Though this expository work of non-fiction was written in the late 19th century, its over-arching questions are still valid today: Why, in this day and age, must our fellow human beings be forced to live in such squalor, filth and poverty and what can or ought to be done about it? Jacob Riis delves deeply into the less-than-satisfactory living standards of New York tenements. Leaving no stone unturned, he vividly describes the horrific housing of some of the most notoriously bad residences. The book is a bit outdated and Riis’ constant references to certain New York City district and street names are not at all relatable to modern readers. Indeed the overall purpose of this book, improving the lives and living conditions of those tenement dwellers has been fulfilled ten-fold, and in most cases, eradicated entirely.
Every chapter in this acidic indictment is essentially a very long and descriptive list of offenses against the immigrant population of the tenement districts. Rather than structure the book with a presentment of the problem, citing a few examples (emphasis on “few”), and then a proposed solution, Riis merely describes example after example after example of the horrendous living conditions and their risks. This is followed up at the very end of the book, in the very last chapter with a few statements about how the government needs to step in and do something about the issue at hand. He certainly has a gift for clearly illustrating (both literally and figuratively) what he is witnessing with colorful diction supplemented with sketches of photographs taken by the author himself. He adds to this with his research with consisted entirely of personal observations and photographs by the author, statistics from the Registrar of Vital Statistics in New York, and talking to the local Chief of Police and President of the Board of Health in New York City. In the end however, after all of the mudslinging to the side of the tenement landlords is done, the reader finds himself or herself asking: so what? What could I possibly do (or have done?)

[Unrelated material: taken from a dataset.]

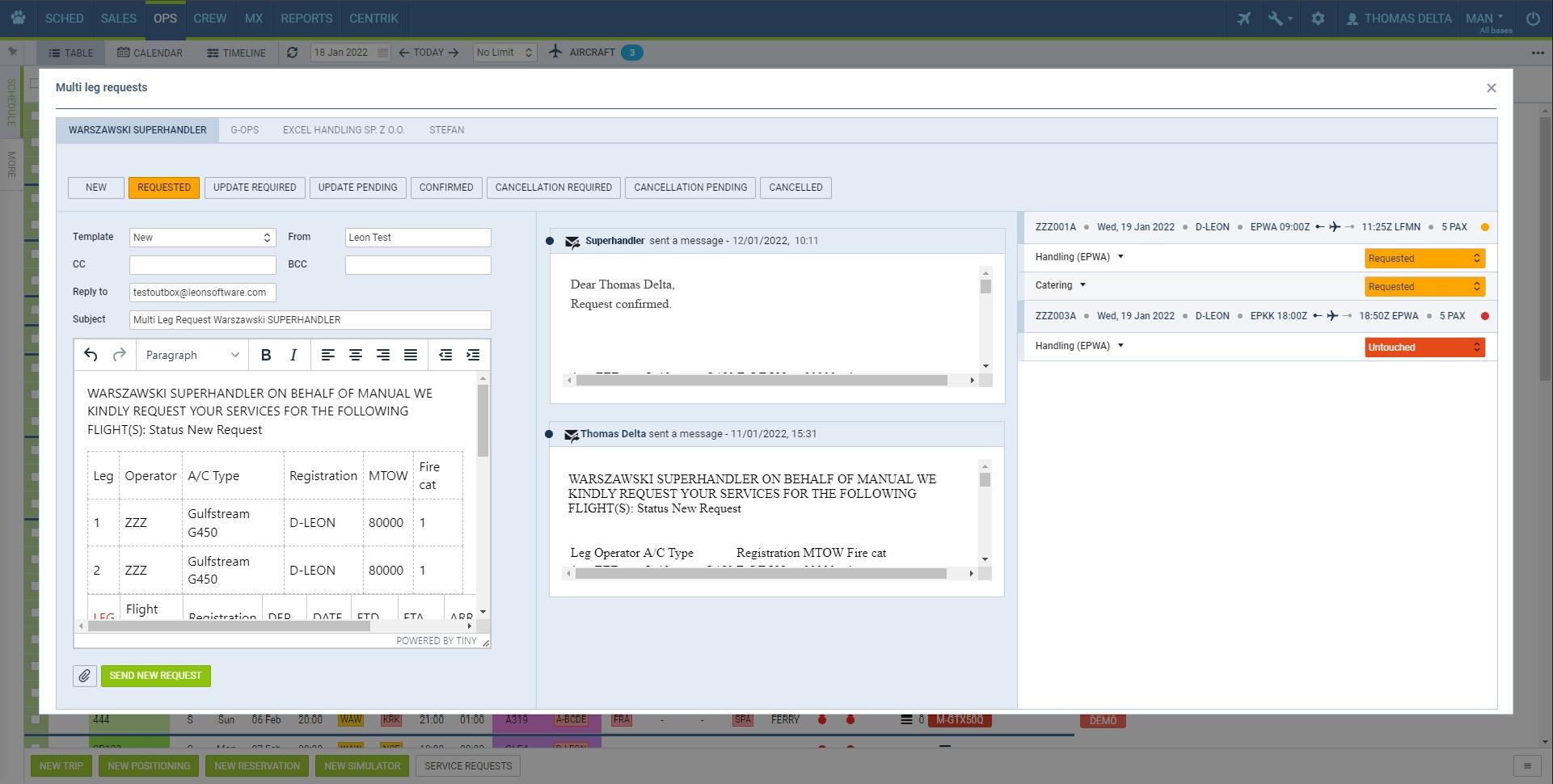Click the vertical scrollbar in message editor
Viewport: 1553px width, 784px height.
(483, 420)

Despite its subtle flaws and archaic expressions, this work stands, along with Sinclair’s “The Jungle,” as one of the many stalwart pillars supporting the Equal Rights Movement and the ERA. In their broadest sense, The Movement and the ERA were about granting equal rights to all people everywhere in the United States. How the Other Half Lives deals with the largely unnoticed and forgotten silent majority, the “unwashed masses,” the poor. Truthfully it was not until the 1960’s with U.S. President Lyndon B. Johnson and his “Great Society” programs that the issue of the poor and impoverished was dealt with head-on. Having been written nearly a century before the modern Civil Rights Movements, Riis’ book truly was ahead of its time and wholly groundbreaking for its day. These reasons alone should warrant a hearty recommendation from all its readers, past and present. It could reasonably be argued that this book, along with others like it, were the reasons for the establishment of housing and living condition and public health standards that still persist today.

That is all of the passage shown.